__Task instructions__
Match the word "arrow". Return each line of the data below where it appears.

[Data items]
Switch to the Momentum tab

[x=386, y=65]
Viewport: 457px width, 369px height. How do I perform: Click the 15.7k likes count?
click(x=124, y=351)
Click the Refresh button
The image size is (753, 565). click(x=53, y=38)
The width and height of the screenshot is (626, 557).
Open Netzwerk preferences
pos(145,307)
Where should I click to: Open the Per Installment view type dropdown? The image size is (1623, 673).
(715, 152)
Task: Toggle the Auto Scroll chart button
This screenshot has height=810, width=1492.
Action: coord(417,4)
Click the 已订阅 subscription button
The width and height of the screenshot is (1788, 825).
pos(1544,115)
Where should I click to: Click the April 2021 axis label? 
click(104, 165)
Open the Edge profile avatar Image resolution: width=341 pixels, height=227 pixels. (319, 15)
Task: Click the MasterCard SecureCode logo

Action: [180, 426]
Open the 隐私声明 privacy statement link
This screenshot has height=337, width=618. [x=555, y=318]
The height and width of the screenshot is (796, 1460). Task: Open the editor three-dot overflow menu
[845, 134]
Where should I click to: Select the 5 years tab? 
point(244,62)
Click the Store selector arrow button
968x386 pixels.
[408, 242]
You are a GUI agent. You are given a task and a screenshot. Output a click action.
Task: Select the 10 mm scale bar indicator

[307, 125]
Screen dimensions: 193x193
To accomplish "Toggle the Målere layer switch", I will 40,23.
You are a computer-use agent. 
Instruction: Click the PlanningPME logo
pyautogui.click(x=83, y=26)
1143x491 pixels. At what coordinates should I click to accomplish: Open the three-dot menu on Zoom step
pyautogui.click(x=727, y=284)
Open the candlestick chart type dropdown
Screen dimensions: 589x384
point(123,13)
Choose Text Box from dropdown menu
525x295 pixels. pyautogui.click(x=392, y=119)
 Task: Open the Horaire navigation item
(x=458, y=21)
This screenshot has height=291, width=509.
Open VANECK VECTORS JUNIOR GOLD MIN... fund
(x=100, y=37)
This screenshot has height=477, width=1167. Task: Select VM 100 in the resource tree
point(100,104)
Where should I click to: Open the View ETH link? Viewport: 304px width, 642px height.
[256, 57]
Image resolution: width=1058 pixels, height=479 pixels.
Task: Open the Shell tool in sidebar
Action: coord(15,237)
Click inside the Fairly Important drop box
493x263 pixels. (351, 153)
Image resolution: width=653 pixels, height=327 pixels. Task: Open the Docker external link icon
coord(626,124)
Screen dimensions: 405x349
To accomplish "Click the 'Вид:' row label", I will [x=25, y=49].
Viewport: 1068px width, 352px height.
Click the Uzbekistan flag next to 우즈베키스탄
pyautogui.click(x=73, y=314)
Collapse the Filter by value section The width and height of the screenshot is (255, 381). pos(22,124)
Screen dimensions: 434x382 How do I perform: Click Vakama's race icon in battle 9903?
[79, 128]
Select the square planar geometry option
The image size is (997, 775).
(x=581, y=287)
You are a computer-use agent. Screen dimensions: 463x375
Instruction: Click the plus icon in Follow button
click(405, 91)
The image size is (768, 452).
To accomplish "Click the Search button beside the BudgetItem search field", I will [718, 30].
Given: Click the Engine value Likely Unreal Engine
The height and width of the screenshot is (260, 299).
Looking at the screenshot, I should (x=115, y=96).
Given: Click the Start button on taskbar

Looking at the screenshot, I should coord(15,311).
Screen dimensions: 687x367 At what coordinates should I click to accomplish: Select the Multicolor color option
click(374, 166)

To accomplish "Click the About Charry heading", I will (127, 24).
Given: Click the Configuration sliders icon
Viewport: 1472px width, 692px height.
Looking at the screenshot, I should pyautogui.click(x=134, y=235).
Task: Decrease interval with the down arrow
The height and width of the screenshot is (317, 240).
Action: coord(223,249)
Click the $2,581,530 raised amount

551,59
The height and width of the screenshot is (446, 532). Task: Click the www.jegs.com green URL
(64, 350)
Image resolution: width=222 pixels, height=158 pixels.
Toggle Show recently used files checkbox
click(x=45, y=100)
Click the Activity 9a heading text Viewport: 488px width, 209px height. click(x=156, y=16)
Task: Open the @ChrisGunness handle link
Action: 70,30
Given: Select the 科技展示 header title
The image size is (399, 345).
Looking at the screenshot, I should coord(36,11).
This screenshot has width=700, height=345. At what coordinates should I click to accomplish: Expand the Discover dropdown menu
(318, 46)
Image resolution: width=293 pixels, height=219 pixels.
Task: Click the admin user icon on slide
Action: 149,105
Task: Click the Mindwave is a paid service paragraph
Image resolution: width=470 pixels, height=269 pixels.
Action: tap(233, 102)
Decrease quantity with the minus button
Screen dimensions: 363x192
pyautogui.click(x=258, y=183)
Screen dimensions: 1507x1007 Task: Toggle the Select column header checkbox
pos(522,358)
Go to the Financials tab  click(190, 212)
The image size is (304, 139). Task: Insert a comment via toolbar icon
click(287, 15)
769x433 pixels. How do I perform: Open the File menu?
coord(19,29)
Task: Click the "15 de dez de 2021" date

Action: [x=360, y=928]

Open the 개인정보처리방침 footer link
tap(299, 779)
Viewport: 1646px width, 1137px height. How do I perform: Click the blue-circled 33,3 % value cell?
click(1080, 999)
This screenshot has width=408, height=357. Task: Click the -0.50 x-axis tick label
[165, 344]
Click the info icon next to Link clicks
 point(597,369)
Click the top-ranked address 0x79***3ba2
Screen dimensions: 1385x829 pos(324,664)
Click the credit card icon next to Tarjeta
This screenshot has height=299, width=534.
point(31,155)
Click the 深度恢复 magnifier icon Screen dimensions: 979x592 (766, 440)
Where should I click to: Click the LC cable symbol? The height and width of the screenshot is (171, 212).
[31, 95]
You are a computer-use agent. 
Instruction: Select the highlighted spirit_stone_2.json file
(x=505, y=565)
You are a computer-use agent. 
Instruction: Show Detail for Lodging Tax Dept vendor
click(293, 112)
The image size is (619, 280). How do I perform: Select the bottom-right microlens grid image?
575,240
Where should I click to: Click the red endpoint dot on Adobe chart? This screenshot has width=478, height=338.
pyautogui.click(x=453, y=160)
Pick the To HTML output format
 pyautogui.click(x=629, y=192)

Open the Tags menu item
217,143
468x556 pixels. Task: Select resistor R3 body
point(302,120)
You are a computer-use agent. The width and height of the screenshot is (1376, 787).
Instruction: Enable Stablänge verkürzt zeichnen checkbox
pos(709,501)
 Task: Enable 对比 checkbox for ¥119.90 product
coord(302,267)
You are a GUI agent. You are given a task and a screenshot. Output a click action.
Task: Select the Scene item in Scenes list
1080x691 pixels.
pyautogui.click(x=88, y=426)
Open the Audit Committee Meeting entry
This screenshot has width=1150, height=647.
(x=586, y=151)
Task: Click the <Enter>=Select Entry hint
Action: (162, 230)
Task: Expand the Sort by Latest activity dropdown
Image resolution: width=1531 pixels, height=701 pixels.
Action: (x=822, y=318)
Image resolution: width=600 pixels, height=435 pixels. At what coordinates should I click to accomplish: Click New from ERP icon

__Result for this task__
Click the Store selector arrow button
Task: Decrease interval with the down arrow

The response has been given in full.